Preventive care improves patient health and is cost-effective, yet many patients are not up to date on recommended screenings.
Evaluate the effectiveness of an automated system for outreach to patients in need of annual preventive examinations, cervical cancer screening, and diabetes monitoring labs.
As part of a quality improvement project, we created a population health algorithm and outreach system which was designed to send e-mail and smartphone notifications to patients overdue for preventive services. The study was a cohort study, with a matched control sample. We compared completion of preventive exams and screenings between the 2 groups, in the 4 weeks following the outreach.

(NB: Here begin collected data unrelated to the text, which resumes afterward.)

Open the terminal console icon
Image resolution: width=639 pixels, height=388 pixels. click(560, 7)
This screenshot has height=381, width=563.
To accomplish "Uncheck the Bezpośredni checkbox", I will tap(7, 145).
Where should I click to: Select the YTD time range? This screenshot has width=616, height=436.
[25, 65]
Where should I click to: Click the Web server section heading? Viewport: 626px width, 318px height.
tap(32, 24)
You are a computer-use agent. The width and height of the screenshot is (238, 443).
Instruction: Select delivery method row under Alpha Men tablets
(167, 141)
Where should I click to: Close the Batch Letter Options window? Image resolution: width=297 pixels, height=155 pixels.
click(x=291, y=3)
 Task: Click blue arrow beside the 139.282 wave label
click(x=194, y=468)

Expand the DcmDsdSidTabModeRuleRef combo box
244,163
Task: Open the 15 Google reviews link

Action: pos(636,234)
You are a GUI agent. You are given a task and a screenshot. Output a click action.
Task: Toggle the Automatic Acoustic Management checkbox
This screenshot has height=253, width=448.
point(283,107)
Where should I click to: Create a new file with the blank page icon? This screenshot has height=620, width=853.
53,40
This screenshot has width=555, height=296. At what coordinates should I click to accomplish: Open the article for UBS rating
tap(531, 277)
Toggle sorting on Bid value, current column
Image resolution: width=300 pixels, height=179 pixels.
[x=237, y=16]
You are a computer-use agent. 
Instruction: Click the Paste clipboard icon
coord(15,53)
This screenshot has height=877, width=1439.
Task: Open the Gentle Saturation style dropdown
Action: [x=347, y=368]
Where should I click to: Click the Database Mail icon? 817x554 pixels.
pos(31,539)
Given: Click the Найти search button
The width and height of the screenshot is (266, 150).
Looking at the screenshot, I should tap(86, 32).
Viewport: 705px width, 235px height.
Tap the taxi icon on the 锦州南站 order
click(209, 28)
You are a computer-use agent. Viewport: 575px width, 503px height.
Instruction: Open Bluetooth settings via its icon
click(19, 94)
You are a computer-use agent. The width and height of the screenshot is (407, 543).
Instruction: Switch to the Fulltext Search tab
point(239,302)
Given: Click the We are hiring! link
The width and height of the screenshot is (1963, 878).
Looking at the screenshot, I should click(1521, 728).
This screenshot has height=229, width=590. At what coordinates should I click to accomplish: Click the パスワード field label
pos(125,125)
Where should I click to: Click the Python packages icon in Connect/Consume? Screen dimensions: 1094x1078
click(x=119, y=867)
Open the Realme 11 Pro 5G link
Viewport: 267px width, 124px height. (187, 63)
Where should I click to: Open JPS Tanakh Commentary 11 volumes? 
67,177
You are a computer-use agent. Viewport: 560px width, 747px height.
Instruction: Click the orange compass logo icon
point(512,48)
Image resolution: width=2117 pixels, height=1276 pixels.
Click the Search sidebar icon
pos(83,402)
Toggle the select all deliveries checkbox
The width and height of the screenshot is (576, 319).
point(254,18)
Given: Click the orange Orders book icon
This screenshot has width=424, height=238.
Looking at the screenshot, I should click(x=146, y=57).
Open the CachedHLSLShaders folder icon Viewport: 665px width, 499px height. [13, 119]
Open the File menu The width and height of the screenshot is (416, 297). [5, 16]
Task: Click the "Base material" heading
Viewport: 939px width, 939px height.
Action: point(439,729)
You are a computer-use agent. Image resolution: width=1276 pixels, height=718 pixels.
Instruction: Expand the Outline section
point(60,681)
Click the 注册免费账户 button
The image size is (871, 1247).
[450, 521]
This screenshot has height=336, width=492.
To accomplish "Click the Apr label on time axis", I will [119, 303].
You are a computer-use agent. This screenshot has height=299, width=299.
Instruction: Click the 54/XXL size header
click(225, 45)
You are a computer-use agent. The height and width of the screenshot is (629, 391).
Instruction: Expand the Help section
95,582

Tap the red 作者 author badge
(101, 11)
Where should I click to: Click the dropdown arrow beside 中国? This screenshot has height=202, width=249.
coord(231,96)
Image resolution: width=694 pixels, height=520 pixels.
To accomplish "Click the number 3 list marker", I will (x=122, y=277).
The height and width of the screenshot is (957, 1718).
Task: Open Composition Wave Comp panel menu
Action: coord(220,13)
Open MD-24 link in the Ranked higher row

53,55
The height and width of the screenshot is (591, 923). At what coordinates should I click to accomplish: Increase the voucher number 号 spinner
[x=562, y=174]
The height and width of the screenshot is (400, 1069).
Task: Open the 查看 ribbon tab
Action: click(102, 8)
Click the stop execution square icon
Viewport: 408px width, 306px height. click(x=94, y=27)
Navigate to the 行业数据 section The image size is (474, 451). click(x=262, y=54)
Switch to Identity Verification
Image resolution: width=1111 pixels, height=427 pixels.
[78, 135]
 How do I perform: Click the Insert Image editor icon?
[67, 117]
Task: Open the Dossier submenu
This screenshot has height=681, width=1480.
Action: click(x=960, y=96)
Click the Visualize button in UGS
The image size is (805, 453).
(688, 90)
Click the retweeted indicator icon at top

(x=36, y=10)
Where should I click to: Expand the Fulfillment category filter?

For annual preventive visits, the intervention group had 9.0% more visits (95%CI: 8.2 to 9.7) than the control group. For cervical cancer screening, the intervention group had 3.2% (95%CI: 2.0% – 4.4%) more visits. Lab action orders for diabetes showed the largest increases. The intervention group had 5.2% (2.5% – 7.9%) more patients get bloodwork and 20.8% (16.9% – 24.6%) get more urine microalbumin tests.
A population health outreach system that used reminders for prevention resulted in patients completing appointments for necessary medical services. Such a system, when deployed more broadly could help close care gaps and improve health for people that are asymptomatic but are due for preventive screenings.